熊本県菊陽町に建設中のJASM(Japan Advanced Semiconductor Manufacturing)の新工場は、総投資額86億ドル(約1兆円)で、経済産業省の特定半導体生産施設整備等計画の第1号に認定され、4,760億円の助成を受けているプロジェクトである。公益財団法人地方経済総合研究所が2022年に行った試算によれば、TSMC進出による熊本県への経済波及効果は今後10年間で約4兆3,000億円となっている。JASMの工場関連(造成、建屋、生産)に加え、進出企業関連や住宅開発関連の投資が織り込まれており、1件の工場の進出としては、地域社会・経済への影響は非常に大きいものとなる。
実際、熊本県内では2023年以降に竣工・完成予定の主な半導体関連の事業所開設や設備投資は約20件(図表1・⑪~⑬含む)確認されており、JASMを核に半導体関連の工場の集積が高度に進んでいる。さらに、JASMの新工場では1,700人の新規雇用が発生するため、台湾からの高度人材や県外からの人材流入の受け皿となる住宅需要が高まり、工業地のみならず、地価調査における菊陽町の住宅地(菊陽-3)の前年からの変動率も+8.8%となっている。

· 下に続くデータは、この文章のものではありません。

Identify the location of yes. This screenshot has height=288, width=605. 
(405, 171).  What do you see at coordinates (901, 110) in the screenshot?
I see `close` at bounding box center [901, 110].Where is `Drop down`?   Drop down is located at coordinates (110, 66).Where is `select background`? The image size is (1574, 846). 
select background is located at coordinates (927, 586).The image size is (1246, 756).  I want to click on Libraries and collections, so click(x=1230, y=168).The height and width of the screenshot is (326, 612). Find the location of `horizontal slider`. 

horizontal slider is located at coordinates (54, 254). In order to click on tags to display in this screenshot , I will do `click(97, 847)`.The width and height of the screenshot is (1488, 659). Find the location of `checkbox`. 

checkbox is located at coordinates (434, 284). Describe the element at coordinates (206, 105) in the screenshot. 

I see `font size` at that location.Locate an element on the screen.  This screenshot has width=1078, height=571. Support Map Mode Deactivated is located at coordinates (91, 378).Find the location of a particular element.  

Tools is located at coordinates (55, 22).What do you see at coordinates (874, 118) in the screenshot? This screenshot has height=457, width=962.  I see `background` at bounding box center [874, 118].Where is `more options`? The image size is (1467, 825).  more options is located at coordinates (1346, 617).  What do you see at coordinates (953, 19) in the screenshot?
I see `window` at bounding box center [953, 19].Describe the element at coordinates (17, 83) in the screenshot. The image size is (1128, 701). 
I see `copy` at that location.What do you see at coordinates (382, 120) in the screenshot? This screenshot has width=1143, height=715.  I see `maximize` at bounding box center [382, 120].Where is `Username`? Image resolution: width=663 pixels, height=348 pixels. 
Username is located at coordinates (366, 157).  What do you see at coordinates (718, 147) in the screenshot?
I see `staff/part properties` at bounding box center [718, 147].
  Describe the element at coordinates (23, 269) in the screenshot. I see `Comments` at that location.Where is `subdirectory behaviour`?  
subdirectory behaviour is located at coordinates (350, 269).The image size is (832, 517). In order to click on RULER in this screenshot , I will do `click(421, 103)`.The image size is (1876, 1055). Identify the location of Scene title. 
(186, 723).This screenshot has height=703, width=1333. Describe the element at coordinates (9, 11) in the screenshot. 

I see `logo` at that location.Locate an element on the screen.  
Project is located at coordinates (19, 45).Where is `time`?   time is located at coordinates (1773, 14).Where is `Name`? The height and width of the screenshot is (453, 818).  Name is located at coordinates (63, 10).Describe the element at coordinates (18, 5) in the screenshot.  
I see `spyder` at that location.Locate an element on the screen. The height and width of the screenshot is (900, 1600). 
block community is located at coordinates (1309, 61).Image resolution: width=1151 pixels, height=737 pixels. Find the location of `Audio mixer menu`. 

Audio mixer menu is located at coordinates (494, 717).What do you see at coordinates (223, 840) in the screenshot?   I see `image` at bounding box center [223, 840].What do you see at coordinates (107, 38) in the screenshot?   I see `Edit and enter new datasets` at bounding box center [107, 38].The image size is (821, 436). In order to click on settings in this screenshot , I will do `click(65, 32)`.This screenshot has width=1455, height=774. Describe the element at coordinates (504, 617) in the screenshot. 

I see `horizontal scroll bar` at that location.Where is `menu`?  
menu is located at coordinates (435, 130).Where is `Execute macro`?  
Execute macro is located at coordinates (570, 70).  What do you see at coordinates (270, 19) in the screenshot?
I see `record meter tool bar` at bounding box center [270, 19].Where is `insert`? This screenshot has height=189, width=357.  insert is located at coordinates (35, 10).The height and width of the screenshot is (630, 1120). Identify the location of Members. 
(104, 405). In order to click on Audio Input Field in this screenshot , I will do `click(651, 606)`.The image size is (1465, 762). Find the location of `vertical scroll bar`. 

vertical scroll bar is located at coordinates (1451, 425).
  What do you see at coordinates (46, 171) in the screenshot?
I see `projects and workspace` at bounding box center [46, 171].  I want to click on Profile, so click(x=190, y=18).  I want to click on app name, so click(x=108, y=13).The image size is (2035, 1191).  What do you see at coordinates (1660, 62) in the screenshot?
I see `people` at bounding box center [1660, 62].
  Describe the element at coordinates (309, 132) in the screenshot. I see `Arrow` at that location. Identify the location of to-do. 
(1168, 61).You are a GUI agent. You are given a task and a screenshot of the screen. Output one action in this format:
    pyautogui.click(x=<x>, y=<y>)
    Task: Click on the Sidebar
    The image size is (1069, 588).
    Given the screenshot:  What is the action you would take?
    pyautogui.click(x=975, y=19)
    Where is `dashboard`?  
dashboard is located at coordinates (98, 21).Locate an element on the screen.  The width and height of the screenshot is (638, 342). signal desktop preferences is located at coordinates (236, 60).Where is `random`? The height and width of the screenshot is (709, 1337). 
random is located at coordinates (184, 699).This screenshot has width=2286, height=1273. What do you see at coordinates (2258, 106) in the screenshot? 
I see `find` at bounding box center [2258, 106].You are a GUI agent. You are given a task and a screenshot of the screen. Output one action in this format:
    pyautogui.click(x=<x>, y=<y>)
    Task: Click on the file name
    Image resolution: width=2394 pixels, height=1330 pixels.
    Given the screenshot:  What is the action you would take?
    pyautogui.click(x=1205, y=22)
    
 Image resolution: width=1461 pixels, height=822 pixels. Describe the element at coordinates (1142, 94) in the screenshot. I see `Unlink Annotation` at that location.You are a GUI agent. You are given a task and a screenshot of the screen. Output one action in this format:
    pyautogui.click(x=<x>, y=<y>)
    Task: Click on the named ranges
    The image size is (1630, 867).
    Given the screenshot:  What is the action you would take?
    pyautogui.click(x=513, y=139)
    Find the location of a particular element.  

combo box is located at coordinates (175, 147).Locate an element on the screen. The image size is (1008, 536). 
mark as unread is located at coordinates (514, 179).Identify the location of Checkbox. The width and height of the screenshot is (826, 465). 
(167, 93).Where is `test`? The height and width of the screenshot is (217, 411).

以上は2022年地価調査地点の状況である。3月23日に公表された2023年地価公示(2023年1月1日時点)には、半導体工場予定地の近隣に上記3か所のような工業地のポイントが存在しないため、全体的な地価の傾向をみると、千歳市の全用途の変動率の平均は+20.1%と大幅な上昇となった。北上市では全用途の変動率の平均は+1.0%であるが、工場の南西約3.8kmに存する流通センター内の工業地では、工場需要の高まりを受け、変動率が+2.1%となった。菊陽町では、全用途の変動率の平均は+11.2%と同町史上最高の上昇率となった。内訳は住宅地+9.7%、商業地+21.7%となっている。


*1.進出工場に最も近い工業地を抽出した。